HONFLEUR (14) - 1783 - LE PRINCE "SANS CULOTTE"

LE PRINCE "SANS CULOTTE"

Honfleur le vieux quai JBC Corot z

Certes, sous l'Ancien Régime, Honfleur ne fut pas un port négrier. Cependant, l'épisode authentique que nous allons raconter se rapporte à la traite des noirs. L'historien honfleurais Charles Bréard qualifie cette pratique de "commerce odieux". Trafic si lucratif que les grandes nations européennes s'en disputèrent le monopole.

L'institution de l'esclavage est très ancienne, elle remonte au paganisme. Bien que Saint Paul ne fit aucune différence entre "esclaves et hommes libres", l'esclavage continua d'exister après l'avènement du christianisme. L'Espagne et le Portugal libérés des Musulmans les poursuivirent en Afrique. C'est alors que s'organisa la vente des esclaves. Dès 1462, la Papauté tenta de s'y opposer. Mais les nations chrétiennes eurent des "oreilles pour ne pas entendre" la plus haute autorité morale de l'époque. En 1751, les Quakers d'Amérique du Nord libèrent leurs esclaves. En France, la Convention, dans sa séance du 14 février 1794, abolit l'esclavage dans toutes les colonies françaises. Le Consulat le rétablit, ce qui nous vaut la perte de Saint-Domingue. Napoléon, le 28 mai 1815 supprime définitivement l'esclavage. L'une après l'autre, les grandes nations européennes suivent son exemple. Aux États-Unis, la fin de la guerre de Sécession amène l'abolition de l'esclavage. On a évalué à quinze millions, le nombre d'esclaves noirs transportés d'Afrique en Amérique. Ne fallait-il pas une main-d'oeuvre à bon marché pour mettre en valeur ces terres vierges.

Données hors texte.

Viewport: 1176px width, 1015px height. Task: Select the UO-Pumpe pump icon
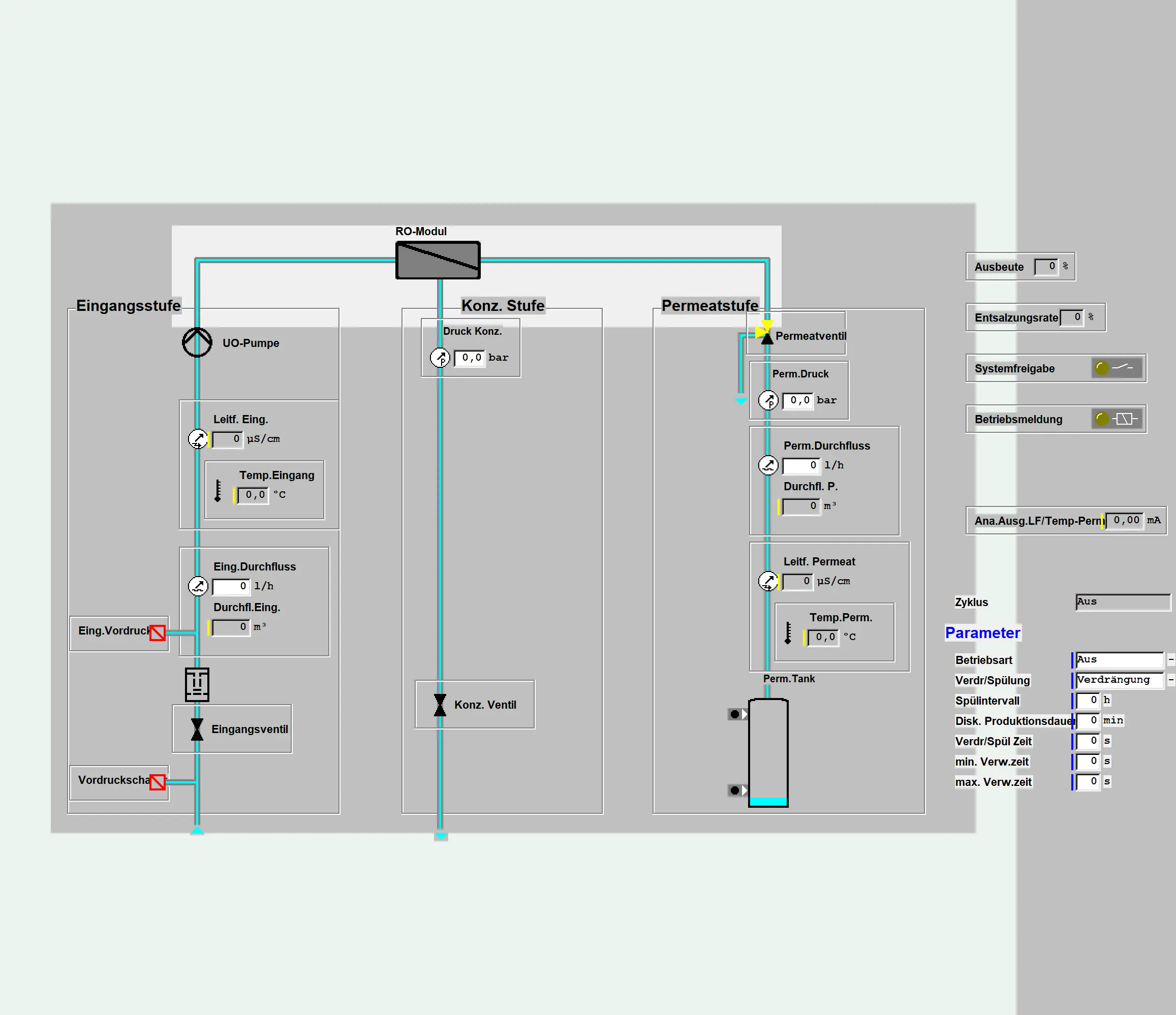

Or, il advint, en 1783, qu'un navire appartenant à la Maison Lacoudrais de Honfleur "La Bonne-Amitié" embarqua une cargaison de Noirs au Comptoir de Gambie pour les transporter à la Martinique. Enchaînés à fond de cale, les malheureux menaient une existence lamentable. Beaucoup tombaient malades. Les morts étaient jetés à la mer sans plus de cérémonie.

Un jour cependant, parmi le troupeau des Noirs, certains reconnurent un jeune négrillon qui n'était autre que le neveu du roi de Guyoporte. Il avait été embarqué sans doute "par erreur". Le capitaine décida de le garder à bord et de ne pas le vendre comme esclave à la Martinique ; le roi, son oncle, entretenant d'amicales relations avec le roi de France. Il revint donc à Honfleur où il fut "traité", c'est le cas de le dire, avec tous les égards dus à son rang. La "Bonne-Amitié" rentra donc à son port d'attache avec le royal passager. Ne sommes-nous pas au siècle des "coeurs sensibles". Les "sauvages" sont très à la mode.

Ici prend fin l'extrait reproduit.